*Excerpt to read*.
(begin)
|Publication number||US4953697 A|
|Application number||US 07/407,910|
|Publication date||Sep 4, 1990|
|Filing date||Sep 15, 1989|
|Priority date||Sep 15, 1989|
|Publication number||07407910, 407910, US 4953697 A, US 4953697A, US-A-4953697, US4953697 A, US4953697A|
|Inventors||Jack M. Stanley|
|Original Assignee||Stanley Jack M|
|Export Citation||BiBTeX, EndNote, RefMan|
|Patent Citations (34), Referenced by (10), Classifications (9), Legal Events (3)|
|External Links: USPTO, USPTO Assignment, Espacenet|
1. Field of Invention
This invention relates to protective covers, specifically to a protective cover for a golf bag, including its golf clubs, towel, and other accessories and objects.
2. Description of Prior Art
Heretofore, golfers have not been able to obtain any practical and inexpensive rain and protective cover for golf equipment which is carried in a bag during play.
While there are covers for traveling which enclose an entire bag and clubs, these covers do not provide access to the clubs during play unless the golfer completely removes the cover.
Some bags, not all, have built in snaps around the top of the bag. These provide a snap-on cover, usually with a zipper, to gain access from the side. Again, this feature is primarily to contain the clubs in the bag during travel. This cover is not practical to use in the rain because to identify and get clubs in and out is awkward and slow. U.S. Pat. No. 3,977,451 to Duba (1976) shows a cover of the type just described. Duba attached a cover to the snap-on cover, making access to the clubs no less awkward than before.
A large and growing number of light carry bags do not have any type of cover to protect the clubs and accessories during play in wet conditions. U.S. Pat. No. 3,913,648 to Sessler (1975), 1,562,030 to Lawrence (1925), 3,059,681 to Lorbeski (1962), 256,293 to Edwards (1980), and 2,749,958 to Innes (1956) are examples of prior-art covers that require some combination of cumbersome parts, fasteners, precision fittings, rigid supports, new toolings, or specialized manufacturing procedures. These covers would be quite expensive and cumbersome for the average golfer to use on a light carry bag.
In addition to being too expensive, most prior-art covers fail to provide certain practical essentials for a good rain cover. The following few, but not inclusive, examples will summarize these failings.
U.S. Pat. No. 2,973,794 to Erickson (1961) shows a cover which contains rigid rim members which are unsatisfactory for storage in a golf bag; thus user will not be able to obtain the cover quickly when needed. U.S. Pat. No. 2,704,563 to Henrich (1955) shows a cover which has fasteners that require a relatively long time to assemble in a sudden rain burst.
(end)
*Items*.
(begin)
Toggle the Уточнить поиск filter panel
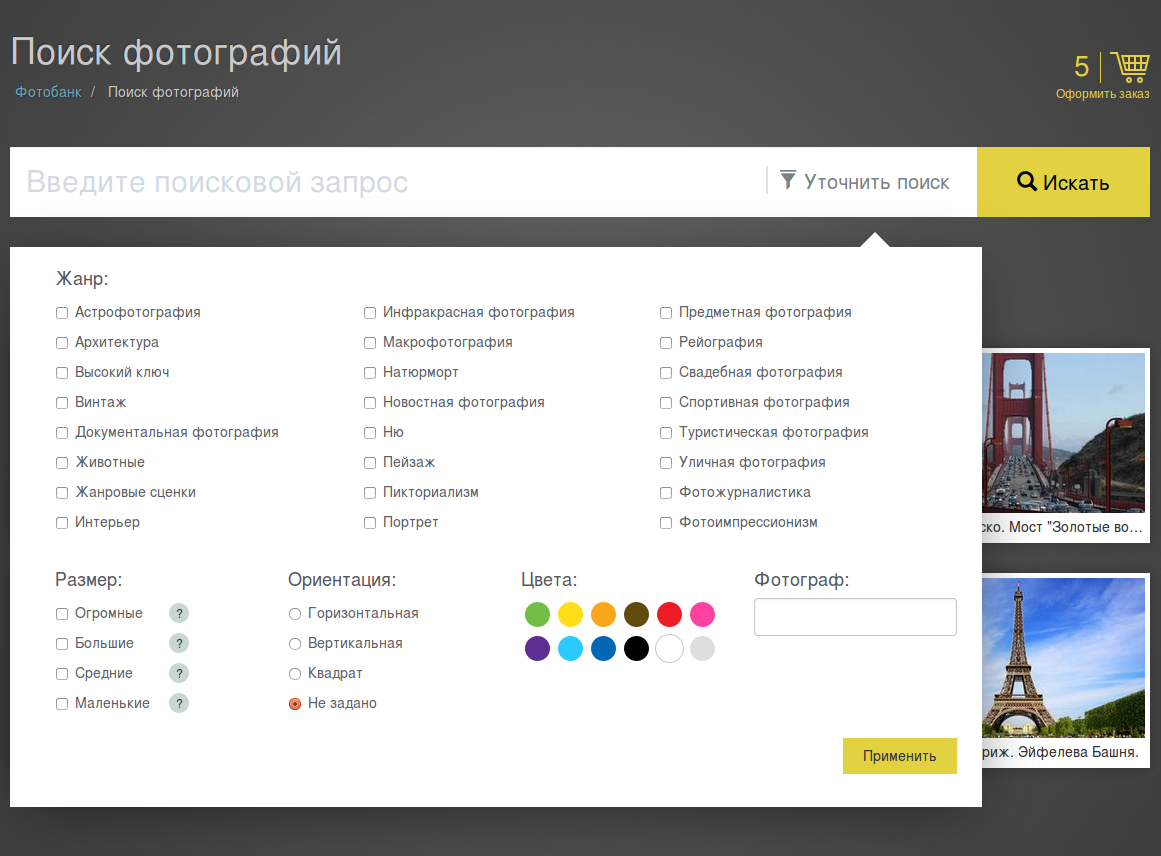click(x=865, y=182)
(end)
(begin)
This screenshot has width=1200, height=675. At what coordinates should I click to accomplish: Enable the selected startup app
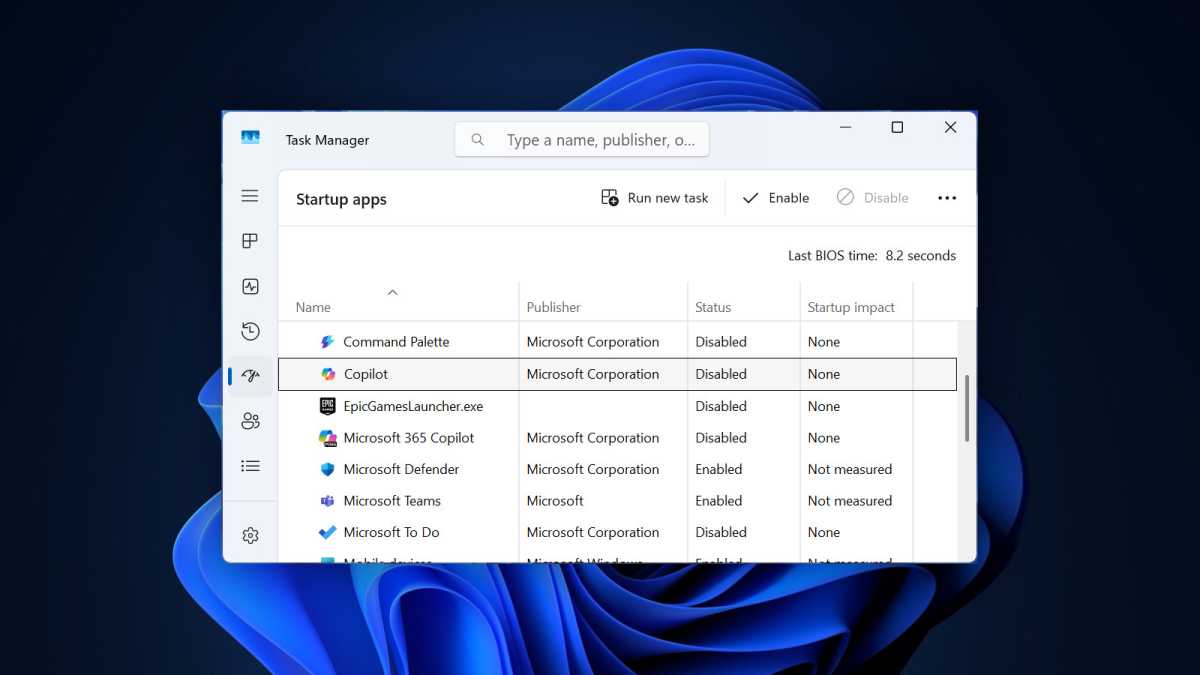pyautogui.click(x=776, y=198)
(end)
*Task brief*. Continue the golf bag rain cover patent text above, starting after its last sentence.

*Task answer*.
Bags today have the upper end of the carry strap fixed at the very top of the bag. In observation of this fact, regarding U.S. Pat. No. 4,752,004 to Very (1988), the belt binding Very's cover to the bag would also bind a portion of the strap, causing unbalanced carrying. U.S. Pat. No. 4,200,133 to Whitlow (1980) shows a cover which binds to the bag and top end of the strap with an elastic bottom. Whitlow's cover would tend to be pushed off the bag when the top of the strap is tauted for carrying. Whitlow's cover also makes access to the clubs awkward due to the tubular sleeve length and small opening of the cover.
U.S. Pat. No. 4,498,579 to Brick (1985) shows a cover with an elastic bottom. When this bottom is partially removed from the rim of the bag for club access, the elastic will tend to contract, thereby obstructing club removal. Therefore the cover must be completely removed for club access, a procedure which is slow and awkward. As regards U.S. Pat. No. 4,699,164 to Pilney and Wood (1987), access to return of the clubs is clumsy, especially when one needs access to the particular club enclosed in the elastic sock.
Finally, certain prior-art covers would not fit, without changes, many bags manufactured today. U.S. Pat. No. 3,521,689 to Woods, Jr. (1970) is an example of this. Other covers afford protection primarily only to scuffing and nicking, especially wooden head clubs. U.S. Pat. No. 2,925,840 to Hird (1960) and 3,985,171 to Summers (1976) are examples of such covers.
Accordingly, several objects and advantages of the present invention are:
(a) to provide a cover which is extremely inexpensive to manufacture and which utilizes existing tooling and standard manufacturing procedures;
(b) to provide a cover which can be folded to a small size and stored in a golf bag or elsewhere until needed;
(c) to provide a cover which can be applied instantly and simply;
(d) to provide a cover which will stay in position so that a golfer can carry the golf bag by hand unhampered and unhindered by the presence of the cover on the bag; and
(e) to provide a cover, which, when in place, enables a golfer to have immediate and unobstructed access to the golf clubs.
Further objects and advantages are to provide a cover made of clear, seethrough, polyethylene for easy identification of clubs and which fits all bags, whether carried by hand or on a cart. Still further objects and advantages will become apparent from a consideration of the ensuing description and drawings.
FIG. 1 shows an opened view of a rain and protective cover in the form of a tubular sleeve in accordance with the invention.
FIG. 2 shows a perspective view of the sleeve with its upper end drawn closed.
FIG. 3 is a plan view of the tubular sleeve in a flat condition.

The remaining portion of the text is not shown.